EXERCISE SET —
**1.** From the tutorial on converting distributions, pull out the passage that opens with the words containing "1. Overview" and closes with "other and vice-versa.", copied word for word.
**2.** Swap "dropdown" for "menu" in the listing from its first line through the line containing "click(x=468, y=19)", and return only those lines with everything else left unchanged.

SOURCE DOCUMENT —
>> Start

Converting a Uniform Distribution to a Normal Distribution

1. Overview

In this tutorial, we’ll study how to convert a uniform distribution to a normal distribution.

We’ll first do a quick recap on the difference between the two distributions.

Then, we’ll study an algorithm, the Box-Muller transform, to generate normally-distributed pseudorandom numbers through samples from the uniform distribution.

At the end of this tutorial, we’ll know how to build a pseudorandom generator that outputs normally-distributed values.

2. Uniformity and Normality

The first point in this discussion is to understand how a uniform and normal distribution differ. This lets us concurrently understand what we need to transform one into the other and vice-versa.

2.1. The Uniform Distribution

The uniform distribution also takes the name of the rectangular distribution, because of the peculiar shape of its probability density function:

Within any continuous interval $[a, b]$ , which may or not include the extremes, we can define a uniform distribution $U(a, b)$ . This is the distribution for which all possible arbitrarily small intervals $\epsilon \in [a, b]$ , with or without extremes, have the same probability $P(\epsilon) = \frac {1} {b-a}$ of occurrence. We can verify that this is a proper probability desity function by calculating the area under the curve:

$Pr[a \leq x \leq b] = \int_a^b \text{PDF}(x) dx = (b-a) \times \frac {1} {b-a} = 1$

2.2. The Normal Distribution

The normal distribution, instead, is a distribution characterized by this probability density function:

$\text{PDF}(x|\sigma, \mu) = \frac {1} {\sigma \sqrt{2\pi}} \times e^{-\frac{1}{2} (\frac{x-\mu}{\sigma})^2}$

In here, $\sigma$ and $\mu$ indicate, respectively, the standard deviation and the mean of the distribution. This is its corresponding chart, for $\sigma=1$ and $\mu=0$ :

We can see that the values contained in a normal distribution aren’t equally likely, as the corresponding values of the uniform distribution were. This is due to two reasons.

>> End

SUPPLIED RECORDS —
>> Start

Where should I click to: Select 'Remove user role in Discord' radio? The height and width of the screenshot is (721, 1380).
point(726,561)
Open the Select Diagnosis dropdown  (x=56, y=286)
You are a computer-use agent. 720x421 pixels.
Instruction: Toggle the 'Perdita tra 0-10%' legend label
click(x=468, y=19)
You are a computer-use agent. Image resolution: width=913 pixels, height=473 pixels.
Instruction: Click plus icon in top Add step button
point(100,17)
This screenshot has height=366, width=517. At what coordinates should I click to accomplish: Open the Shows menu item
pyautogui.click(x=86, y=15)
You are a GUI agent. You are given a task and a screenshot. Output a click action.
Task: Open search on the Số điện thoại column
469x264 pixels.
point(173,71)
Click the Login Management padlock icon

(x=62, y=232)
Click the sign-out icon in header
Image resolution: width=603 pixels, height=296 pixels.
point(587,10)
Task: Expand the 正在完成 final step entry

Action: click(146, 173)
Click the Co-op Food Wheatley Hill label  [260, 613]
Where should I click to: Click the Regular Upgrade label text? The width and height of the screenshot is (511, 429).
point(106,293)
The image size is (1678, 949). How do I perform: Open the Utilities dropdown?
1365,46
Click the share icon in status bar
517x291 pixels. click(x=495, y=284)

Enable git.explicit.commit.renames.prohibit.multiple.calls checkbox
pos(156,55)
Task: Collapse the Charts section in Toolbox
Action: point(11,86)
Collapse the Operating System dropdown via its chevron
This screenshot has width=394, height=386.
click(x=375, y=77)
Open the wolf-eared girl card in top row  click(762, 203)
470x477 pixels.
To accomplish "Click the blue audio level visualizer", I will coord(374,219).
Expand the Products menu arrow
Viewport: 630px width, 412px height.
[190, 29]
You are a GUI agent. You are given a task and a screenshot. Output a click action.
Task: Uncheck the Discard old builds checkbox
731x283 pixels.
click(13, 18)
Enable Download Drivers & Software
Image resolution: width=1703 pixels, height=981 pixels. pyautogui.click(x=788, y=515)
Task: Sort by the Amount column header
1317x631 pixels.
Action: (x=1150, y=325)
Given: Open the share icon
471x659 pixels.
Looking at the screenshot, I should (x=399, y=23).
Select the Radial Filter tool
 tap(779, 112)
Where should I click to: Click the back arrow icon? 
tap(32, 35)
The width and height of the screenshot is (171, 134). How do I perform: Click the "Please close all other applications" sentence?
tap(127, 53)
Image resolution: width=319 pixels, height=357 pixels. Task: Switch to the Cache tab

>> End

THE SOLUTIONS —
**1.**
1. Overview

In this tutorial, we’ll study how to convert a uniform distribution to a normal distribution.

We’ll first do a quick recap on the difference between the two distributions.

Then, we’ll study an algorithm, the Box-Muller transform, to generate normally-distributed pseudorandom numbers through samples from the uniform distribution.

At the end of this tutorial, we’ll know how to build a pseudorandom generator that outputs normally-distributed values.

2. Uniformity and Normality

The first point in this discussion is to understand how a uniform and normal distribution differ. This lets us concurrently understand what we need to transform one into the other and vice-versa.

**2.**
Where should I click to: Select 'Remove user role in Discord' radio? The height and width of the screenshot is (721, 1380).
point(726,561)
Open the Select Diagnosis menu  (x=56, y=286)
You are a computer-use agent. 720x421 pixels.
Instruction: Toggle the 'Perdita tra 0-10%' legend label
click(x=468, y=19)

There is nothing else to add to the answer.